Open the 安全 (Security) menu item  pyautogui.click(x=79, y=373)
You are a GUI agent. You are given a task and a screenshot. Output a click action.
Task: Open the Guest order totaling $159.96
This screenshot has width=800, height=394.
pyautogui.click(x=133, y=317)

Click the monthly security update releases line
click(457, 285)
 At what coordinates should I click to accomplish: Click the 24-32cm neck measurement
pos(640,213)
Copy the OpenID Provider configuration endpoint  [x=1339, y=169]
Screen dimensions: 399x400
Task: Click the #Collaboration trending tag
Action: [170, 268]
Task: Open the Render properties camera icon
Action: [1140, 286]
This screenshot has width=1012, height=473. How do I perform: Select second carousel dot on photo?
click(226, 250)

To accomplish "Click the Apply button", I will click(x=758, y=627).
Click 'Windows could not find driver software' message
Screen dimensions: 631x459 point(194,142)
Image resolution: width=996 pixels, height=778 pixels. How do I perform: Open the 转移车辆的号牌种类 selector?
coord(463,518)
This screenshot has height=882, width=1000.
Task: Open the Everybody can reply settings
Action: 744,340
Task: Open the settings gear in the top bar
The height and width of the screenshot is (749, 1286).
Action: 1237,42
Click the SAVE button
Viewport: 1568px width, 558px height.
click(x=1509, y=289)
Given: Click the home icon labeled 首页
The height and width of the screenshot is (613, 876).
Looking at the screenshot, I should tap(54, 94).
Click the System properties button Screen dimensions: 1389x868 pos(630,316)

+++

Work required:
Only lines containing "button" belong in the answer; copy every such line from the records.

Answer to this problem:
To accomplish "Click the Apply button", I will click(x=758, y=627).
Click the SAVE button
Click the System properties button Screen dimensions: 1389x868 pos(630,316)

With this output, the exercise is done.